Auch ohne Not ins Krankenhaus

  • Marina Mai
  • Lesedauer: 2 Min.

Ein albanischer Flüchtling klagte über starke Kopfschmerzen. Über eine Sprachmittlerin im Flüchtlingsheim, in dem er wohnte, beschrieb er die Schmerzen. Eine Mitarbeiterin schrieb mit und gab ihm die Niederschrift für einen Arzt mit. Einen Sprachmittler, der ihn zum Arzt begleitet, bezahlt weder das Heim, noch das Land Berlin noch das Bundesamt für Migration und Flüchtlinge. Am Abend kam der Mann enttäuscht zurück ins Heim. Dabei hatte er einen Brief vom Arzt. »Sprachliche Kommunikation ist die Grundlage jedes Arzt-Patient-Verhältnisses. Ohne die kann ich den Mann nicht behandeln«, stand dort. Was nun? Die Rettung war die Notaufnahme im benachbarten Krankenhaus. Dort findet sich häufig muttersprachliches Personal. Hier erhielt der Mann endlich Hilfe.

Den Krankenhäusern passt es allerdings nicht, dass Menschen zu ihnen kommen, deren Erkrankungen weder bedrohlich sind noch akut behandelt werden müssen. Denn dann müssen die echten Notfälle warten. Ein weiterer Grund sind die Kosten: 32 Euro erhält eine Rettungsstelle für die ambulante Versorgung eines Patienten, weniger als ein niedergelassener Arzt. Die wahren Kosten liegen bei vielen ambulanten Behandlungen deutlich höher, durchschnittlich geht man von 120 Euro aus. 25 Millionen Patienten bundesweit nehmen jährlich Notaufnahmestellen in Anspruch. Viele von ihnen kommen mit harmlosen Halsschmerzen.

Für Flüchtlinge ist das Krankenhaus oft die einzige Möglichkeit, behandelt zu werden. Nicht immer ist die Sprachhürde das Problem. Auch in Arztpraxen steigen die Patientenzahlen: von 2006 bis 2016 um 35 Prozent. Viele Ärzte sind überlastet und nehmen keine neuen Patienten auf. Das sind Flüchtlinge fast immer.

Doch nicht nur Flüchtlinge sind es, die mit leichteren Erkrankungen Notaufnahmen aufsuchen, sagt der LINKE-Gesundheitspolitiker Wolfgang Albers. »Ein Patient weiß vor dem Arztbesuch oft nicht, wie gefährlich die Krankheit ist.« Hinzu käme, dass am Wochenende kaum Arztpraxen geöffnet seien. Viele Patienten gingen zudem lieber nach Feierabend zum Arzt, doch auch dann seien die meisten Praxen geschlossen. »Ein Umerziehen der Patienten zu den bestehenden Strukturen ist aussichtslos«, sagt Gesundheitssenatorin Dilek Kolat (SPD). »Vielmehr müssen sich die Strukturen den geänderten Realitäten anpassen.« In diese Kerbe haut auch Wolfgang Albers. »Patientenschelte hilft hier nicht weiter.
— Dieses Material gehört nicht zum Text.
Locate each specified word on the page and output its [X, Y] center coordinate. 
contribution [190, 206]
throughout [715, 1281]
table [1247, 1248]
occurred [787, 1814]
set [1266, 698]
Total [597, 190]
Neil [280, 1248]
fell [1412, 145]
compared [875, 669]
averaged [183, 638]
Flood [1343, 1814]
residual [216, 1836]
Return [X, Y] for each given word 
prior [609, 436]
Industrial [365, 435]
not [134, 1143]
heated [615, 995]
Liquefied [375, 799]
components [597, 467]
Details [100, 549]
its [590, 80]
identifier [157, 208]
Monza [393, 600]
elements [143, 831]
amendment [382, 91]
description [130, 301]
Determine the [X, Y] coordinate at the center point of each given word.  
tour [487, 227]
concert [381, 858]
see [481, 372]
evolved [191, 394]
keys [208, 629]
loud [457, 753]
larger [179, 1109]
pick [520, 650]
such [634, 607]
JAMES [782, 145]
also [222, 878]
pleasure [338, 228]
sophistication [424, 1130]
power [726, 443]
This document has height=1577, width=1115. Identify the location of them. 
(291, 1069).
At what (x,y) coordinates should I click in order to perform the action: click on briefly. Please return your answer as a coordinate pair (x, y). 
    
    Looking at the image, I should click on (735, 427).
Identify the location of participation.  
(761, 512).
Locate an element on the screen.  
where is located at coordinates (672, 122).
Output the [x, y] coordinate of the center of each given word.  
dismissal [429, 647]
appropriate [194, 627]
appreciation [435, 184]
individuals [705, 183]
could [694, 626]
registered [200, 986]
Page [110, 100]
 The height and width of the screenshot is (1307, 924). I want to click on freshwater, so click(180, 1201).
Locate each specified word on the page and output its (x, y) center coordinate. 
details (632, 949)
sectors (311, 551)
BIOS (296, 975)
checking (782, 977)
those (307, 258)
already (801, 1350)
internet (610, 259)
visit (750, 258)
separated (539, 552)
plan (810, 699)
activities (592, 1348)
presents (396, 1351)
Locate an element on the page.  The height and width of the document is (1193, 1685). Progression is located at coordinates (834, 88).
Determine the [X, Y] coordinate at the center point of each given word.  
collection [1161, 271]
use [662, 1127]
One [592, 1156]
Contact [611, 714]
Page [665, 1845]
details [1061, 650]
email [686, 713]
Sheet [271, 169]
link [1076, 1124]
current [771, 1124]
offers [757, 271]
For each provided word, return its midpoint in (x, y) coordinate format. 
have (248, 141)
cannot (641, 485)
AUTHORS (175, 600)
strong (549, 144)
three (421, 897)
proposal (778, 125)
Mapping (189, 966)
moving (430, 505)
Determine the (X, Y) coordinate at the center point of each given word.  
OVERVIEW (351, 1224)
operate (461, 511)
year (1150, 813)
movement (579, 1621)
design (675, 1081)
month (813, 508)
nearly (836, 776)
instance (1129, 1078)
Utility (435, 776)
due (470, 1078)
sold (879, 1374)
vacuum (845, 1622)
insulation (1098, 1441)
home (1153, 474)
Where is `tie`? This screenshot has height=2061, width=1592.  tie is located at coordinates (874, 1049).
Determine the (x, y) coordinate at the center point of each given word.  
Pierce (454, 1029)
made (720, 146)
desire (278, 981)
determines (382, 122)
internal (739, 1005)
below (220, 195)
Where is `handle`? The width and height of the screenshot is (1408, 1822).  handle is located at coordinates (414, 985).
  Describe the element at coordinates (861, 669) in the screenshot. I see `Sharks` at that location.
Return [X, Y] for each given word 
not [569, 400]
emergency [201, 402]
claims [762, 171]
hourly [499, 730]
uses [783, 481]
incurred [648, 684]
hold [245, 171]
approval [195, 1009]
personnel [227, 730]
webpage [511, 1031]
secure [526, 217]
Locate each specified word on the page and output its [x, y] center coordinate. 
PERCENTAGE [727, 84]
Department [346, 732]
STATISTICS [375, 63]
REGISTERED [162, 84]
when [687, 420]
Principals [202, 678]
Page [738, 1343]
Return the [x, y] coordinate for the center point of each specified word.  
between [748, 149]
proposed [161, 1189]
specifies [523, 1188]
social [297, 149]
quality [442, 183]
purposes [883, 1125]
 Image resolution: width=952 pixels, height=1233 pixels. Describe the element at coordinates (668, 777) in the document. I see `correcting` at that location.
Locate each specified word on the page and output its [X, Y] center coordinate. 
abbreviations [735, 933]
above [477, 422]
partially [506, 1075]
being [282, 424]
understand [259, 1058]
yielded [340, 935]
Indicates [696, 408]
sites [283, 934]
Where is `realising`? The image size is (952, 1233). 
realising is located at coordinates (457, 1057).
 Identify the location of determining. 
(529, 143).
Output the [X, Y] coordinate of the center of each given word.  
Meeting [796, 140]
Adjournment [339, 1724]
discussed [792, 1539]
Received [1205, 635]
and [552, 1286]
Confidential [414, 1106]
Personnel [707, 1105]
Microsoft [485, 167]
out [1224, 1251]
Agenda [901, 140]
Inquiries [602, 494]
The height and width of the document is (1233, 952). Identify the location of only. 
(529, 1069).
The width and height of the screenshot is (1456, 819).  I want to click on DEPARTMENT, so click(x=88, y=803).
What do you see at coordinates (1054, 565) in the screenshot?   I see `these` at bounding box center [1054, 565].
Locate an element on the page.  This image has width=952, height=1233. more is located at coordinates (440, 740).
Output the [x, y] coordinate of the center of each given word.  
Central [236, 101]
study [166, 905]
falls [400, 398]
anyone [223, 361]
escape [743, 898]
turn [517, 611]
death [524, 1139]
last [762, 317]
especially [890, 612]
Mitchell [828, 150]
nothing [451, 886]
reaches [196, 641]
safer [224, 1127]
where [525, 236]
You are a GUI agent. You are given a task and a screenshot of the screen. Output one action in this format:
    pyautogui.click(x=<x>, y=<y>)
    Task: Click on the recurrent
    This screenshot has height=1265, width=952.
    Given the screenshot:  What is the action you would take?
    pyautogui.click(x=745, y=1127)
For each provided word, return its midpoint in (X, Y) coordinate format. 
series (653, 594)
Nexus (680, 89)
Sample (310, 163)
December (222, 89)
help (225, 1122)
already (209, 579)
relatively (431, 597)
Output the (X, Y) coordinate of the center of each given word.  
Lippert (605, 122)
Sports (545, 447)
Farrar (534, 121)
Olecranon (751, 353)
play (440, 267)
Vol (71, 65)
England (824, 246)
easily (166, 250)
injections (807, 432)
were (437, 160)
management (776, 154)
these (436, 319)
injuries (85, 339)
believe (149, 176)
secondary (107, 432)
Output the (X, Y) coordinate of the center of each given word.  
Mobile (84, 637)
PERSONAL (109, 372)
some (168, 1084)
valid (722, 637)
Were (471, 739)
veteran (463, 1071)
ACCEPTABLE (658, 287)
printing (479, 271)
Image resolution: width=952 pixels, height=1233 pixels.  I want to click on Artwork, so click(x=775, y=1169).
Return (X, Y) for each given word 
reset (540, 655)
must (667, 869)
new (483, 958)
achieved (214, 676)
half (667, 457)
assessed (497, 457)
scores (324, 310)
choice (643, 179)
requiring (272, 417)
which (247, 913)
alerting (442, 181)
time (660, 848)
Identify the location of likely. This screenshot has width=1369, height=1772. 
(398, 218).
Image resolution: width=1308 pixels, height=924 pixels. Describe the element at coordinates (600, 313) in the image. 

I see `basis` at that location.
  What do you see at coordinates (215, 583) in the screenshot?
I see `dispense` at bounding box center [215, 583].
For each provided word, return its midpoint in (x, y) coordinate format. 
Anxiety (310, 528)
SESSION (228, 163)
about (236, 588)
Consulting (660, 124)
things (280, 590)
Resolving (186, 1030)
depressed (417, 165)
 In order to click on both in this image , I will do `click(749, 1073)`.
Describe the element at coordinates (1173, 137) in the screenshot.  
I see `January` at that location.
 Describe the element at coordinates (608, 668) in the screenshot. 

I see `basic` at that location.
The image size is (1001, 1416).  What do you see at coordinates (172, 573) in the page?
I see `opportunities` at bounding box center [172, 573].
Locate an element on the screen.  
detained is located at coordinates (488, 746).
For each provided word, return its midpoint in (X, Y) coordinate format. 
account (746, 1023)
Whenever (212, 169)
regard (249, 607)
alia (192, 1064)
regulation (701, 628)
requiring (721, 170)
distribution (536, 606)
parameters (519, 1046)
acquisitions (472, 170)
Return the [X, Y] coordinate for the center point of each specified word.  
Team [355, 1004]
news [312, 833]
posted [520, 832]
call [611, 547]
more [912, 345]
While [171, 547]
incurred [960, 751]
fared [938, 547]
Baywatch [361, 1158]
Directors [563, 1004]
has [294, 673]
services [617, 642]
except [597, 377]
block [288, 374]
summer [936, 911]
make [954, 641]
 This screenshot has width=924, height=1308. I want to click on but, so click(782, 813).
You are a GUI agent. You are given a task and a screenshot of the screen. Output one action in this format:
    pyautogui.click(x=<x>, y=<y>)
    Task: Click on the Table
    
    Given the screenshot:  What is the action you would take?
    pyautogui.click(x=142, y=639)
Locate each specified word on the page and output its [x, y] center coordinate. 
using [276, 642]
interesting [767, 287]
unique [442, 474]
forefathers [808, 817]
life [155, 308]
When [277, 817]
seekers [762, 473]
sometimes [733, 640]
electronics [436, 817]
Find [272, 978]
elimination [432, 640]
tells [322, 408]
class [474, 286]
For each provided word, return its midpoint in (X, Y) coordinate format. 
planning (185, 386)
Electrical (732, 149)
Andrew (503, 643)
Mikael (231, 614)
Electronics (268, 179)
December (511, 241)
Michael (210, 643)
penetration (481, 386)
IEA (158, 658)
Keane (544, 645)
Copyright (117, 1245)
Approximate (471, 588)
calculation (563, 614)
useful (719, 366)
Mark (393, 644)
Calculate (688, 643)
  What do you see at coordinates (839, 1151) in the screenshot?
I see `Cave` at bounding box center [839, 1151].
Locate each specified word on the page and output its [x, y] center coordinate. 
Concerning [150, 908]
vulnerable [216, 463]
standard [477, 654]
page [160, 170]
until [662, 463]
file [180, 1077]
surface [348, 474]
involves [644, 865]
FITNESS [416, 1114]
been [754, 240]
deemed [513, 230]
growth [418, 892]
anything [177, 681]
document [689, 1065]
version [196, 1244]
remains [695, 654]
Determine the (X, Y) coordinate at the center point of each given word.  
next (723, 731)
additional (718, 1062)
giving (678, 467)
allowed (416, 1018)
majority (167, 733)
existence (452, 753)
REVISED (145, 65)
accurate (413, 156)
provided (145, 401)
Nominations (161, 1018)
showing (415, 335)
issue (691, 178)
Die Gesundheitspolitik muss sich hier ehrlich machen und auch Krankenhäusern die ambulante Versorgung bedarfsdeckend ermöglichen.« Wer in den Nächten und am Wochenende Patienten behandelt, müsse dafür adäquat vergütet werden. »Zu den Sätzen, die die Kassenärztliche Vereinigung abrechnet«, so Albers. Und dann eben zu deren Lasten.